Allí presenciamos un evento típico en el que se veía a un grupo de personas vestidas con atuendos de colores blanco y rojo, con sombreros que llevaban puesta una pluma de los mismos tonos, y con una inscripción en la parte posterior de sus camisas en donde se leía: “Lisos por siempre”. Los Tinkus Huayna Lisos representan a una fraternidad cultural que se encuentra presente en Bolivia, Chile, Ecuador y Colombia y se dedica a participar con su música y bailes en desfiles culturales y religiosos.

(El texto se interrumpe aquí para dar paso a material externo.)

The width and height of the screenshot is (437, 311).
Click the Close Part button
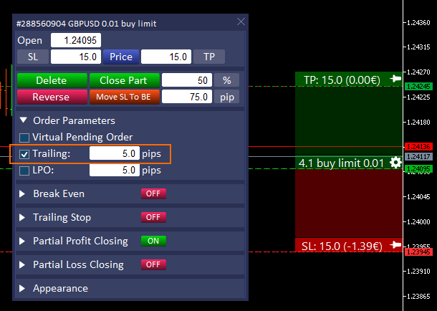coord(123,80)

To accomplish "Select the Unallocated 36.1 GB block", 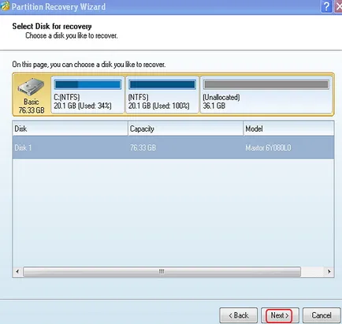I will (x=266, y=95).

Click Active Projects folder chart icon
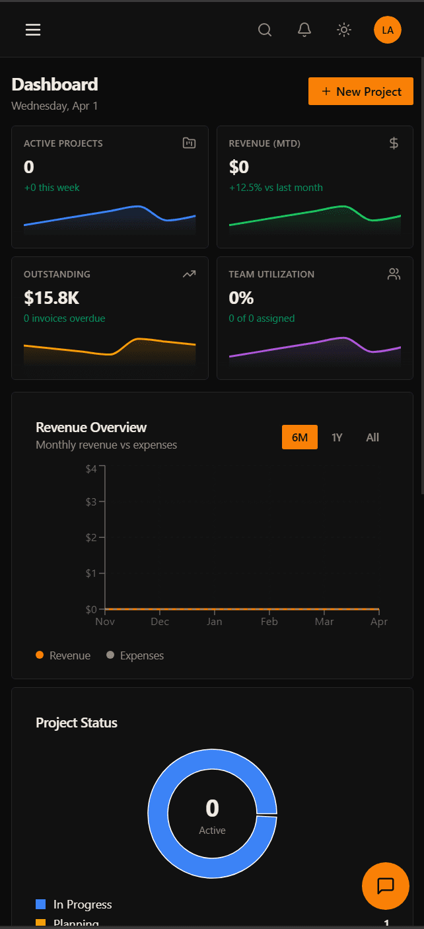pos(190,143)
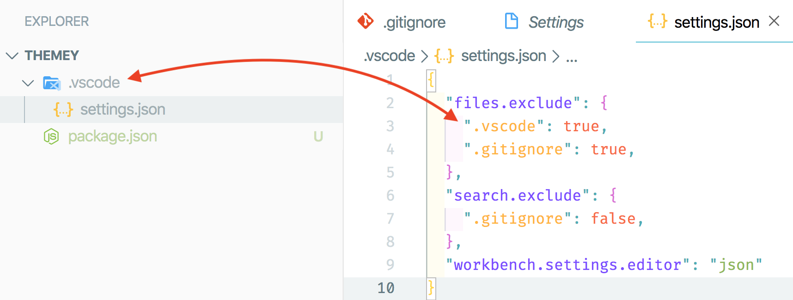Open package.json in the Explorer
The height and width of the screenshot is (300, 793).
pos(112,136)
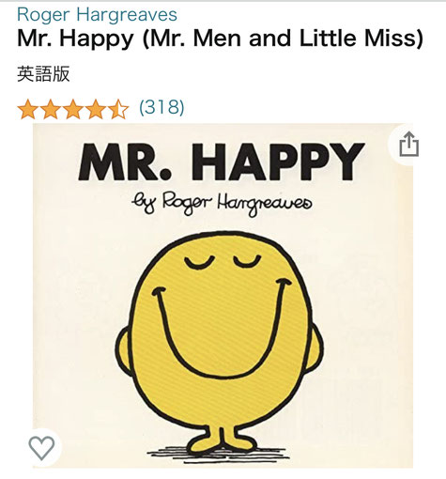This screenshot has width=446, height=479.
Task: Open Roger Hargreaves author link
Action: pyautogui.click(x=97, y=14)
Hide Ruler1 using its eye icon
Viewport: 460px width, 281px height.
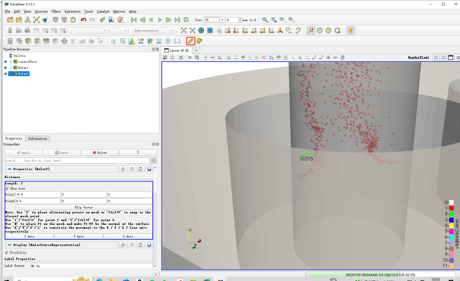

Dorita me contó que es muy típico de Bolivia la conformación de grupos culturales o fraternidades que hacen entradas folclóricas, es decir, celebraciones callejeras como la Fiesta del Gran Poder en La Paz, una celebración religiosa que mezcla lo católico y lo aymara y que comienza con una alegre procesión donde participan cerca de 40.000 personas que recorren los barrios de la ciudad cantando y bailando a modo de ofrenda a la divinidad venerada, hasta llegar a la iglesia de Nuestro Señor Jesús del Gran Poder.
En nuestro recorrido llegamos al ‘Mercado de las Brujas’, en donde venden todo tipo de amuletos y reliquias para la buena suerte, como ranas secas, sinónimo de abundancia en el mundo andino, o ‘sullus’, fetos de llama que se consideran sagrados para realizar rituales de abundancia y protección. Con estos animales disecados se realizan ofrendas a la Pachamama pidiendo favores varios. El ritual lo hacen los brujos o ‘yatiris’ y consiste en la preparación de una mesa donde se pone el cuerpo de la llama acompañado de hojas de coca, dulces, flores y otros elementos que adornen la ofrenda. Posteriormente se vierte alcohol sobre la mesa, se realiza una oración para agradecer y hacer peticiones a los espíritus de la madre tierra, y al final se quema la mesa por completo para desearles buena energía a los participantes del ritual.
Al salir del Mercado de las Brujas, en la parte más céntrica de la ciudad, nos dispusimos a regresar al apartamento de mi amiga Dorita, que queda en el barrio la Florida, uno de los barrios más bonitos y exclusivos de La Paz, algunas de sus casas son tan grandes que parecen mansiones y hasta tienen piscina para los días de verano, allí reina la tranquilidad y la seguridad.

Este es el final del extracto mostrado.